***** Source text

Besides the different annotation types, we also create an anyAnnoationObject, a small wrapper to save some lines of code when we define a type, where any of the three annotation files are acceptable.

Setup redux for our datatypes

We define the redux state for images in imageStates.ts. Our main object is an array that contains instances of the imageCardObject. Our reducer includes three methods to add, update and remove a given imageCardObject. Here is the code:

import { createSlice } from "@reduxjs/toolkit";
import { imageCardObject } from "../util/types";
import {
  saveImageState,
  removeImageState,
  loadImageState,
  saveStateIds,
  loadStateIds,
} from "../util/localStateHandler";

export const imageSlice = createSlice({
  name: "images",
  initialState: {
    images: loadStateIds()
      .map((id: string) => loadImageState(id))

**********
***** Supplied data

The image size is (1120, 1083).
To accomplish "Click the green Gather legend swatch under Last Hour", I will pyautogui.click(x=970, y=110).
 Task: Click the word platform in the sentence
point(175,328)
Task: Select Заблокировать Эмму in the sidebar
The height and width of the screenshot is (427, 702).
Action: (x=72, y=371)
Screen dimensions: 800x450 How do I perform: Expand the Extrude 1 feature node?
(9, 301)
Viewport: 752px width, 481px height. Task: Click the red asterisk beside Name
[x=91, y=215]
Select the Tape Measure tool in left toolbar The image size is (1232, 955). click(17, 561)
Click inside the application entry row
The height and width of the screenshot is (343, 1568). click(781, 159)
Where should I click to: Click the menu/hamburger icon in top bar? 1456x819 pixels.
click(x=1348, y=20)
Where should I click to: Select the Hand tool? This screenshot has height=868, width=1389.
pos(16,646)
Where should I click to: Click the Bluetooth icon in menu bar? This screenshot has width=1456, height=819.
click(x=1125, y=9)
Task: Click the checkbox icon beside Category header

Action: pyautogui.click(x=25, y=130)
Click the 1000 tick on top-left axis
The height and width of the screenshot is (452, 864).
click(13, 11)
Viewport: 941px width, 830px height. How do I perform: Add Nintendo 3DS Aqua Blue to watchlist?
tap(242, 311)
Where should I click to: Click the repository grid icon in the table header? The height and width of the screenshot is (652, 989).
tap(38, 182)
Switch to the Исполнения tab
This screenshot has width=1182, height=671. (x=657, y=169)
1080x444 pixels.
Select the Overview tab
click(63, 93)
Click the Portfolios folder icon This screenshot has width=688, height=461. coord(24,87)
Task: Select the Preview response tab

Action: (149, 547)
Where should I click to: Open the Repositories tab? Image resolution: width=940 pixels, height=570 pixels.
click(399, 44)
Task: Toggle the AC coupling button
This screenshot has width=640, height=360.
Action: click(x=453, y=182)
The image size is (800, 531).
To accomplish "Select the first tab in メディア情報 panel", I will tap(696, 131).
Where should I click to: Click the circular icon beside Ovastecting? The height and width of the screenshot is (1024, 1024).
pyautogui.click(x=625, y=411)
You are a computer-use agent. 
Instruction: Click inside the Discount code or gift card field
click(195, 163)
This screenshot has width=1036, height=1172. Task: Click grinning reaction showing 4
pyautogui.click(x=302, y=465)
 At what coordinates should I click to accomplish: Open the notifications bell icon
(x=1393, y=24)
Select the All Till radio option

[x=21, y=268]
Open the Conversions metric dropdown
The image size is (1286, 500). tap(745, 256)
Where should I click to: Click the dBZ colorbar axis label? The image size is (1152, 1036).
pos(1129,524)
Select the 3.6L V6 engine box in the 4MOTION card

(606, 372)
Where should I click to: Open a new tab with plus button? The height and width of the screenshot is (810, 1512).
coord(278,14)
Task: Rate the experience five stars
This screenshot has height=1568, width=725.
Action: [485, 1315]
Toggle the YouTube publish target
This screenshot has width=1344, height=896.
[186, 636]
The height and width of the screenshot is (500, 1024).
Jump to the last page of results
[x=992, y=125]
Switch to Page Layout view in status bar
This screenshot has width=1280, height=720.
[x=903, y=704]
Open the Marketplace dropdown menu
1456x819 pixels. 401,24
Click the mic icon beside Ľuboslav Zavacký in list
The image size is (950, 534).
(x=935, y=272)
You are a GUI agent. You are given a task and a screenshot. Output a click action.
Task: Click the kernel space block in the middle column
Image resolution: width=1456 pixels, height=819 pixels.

**********

§ **What you need to do**:
**1)** Answer these about the redux image-state text:
(a) What is the anyAnnoationObject described as?
(b) In which file is the redux state for images defined?
(c) What three things do the reducer's methods do to an imageCardObject?
**2)** Resume the redux image-state text after its last line and carry the slice code on from there.

§ **Expected answers**:
**1)**
(a) A small wrapper that saves some lines of code when defining a type where any of the three annotation files are acceptable.
(b) imageStates.ts.
(c) They add, update and remove it.

**2)**
      .filter((el: imageCardObject | null) => el !== null),
  },
  reducers: {
    updateImage: (state, action) => {
      state.images = state.images.map((el: imageCardObject) =>
        el.id === action.payload.id ? action.payload : el
      );
      saveImageState(action.payload);
    },
    addImage: (state, action) => {
      state.images = [...state.images, action.payload];
      saveImageState(action.payload);
      saveStateIds(state.images.map((el: imageCardObject) => el.id));
    },
    removeImage: (state, action) => {
      state.images = [
        ...state.images.filter(
          (el: imageCardObject) => el.id !== action.payload.id
        ),
      ];
      removeImageState(action.payload.id);
      saveStateIds(state.images.map((el: imageCardObject) => el.id));
    },
  },
});

// Action creators are generated for each case reducer function
export const { addImage, updateImage, removeImage } = imageSlice.actions;

export default imageSlice.reducer;

For the add and update reducer, we expect an imageCardObject as payload. When updating an object, we use the unique id to compare each object with our payload object to exchange the new object with the old one. Adding images is easier because we add the payload to the old state and update it. To remove an image, we only need the id and the filter method and keep only objects that do not match the id.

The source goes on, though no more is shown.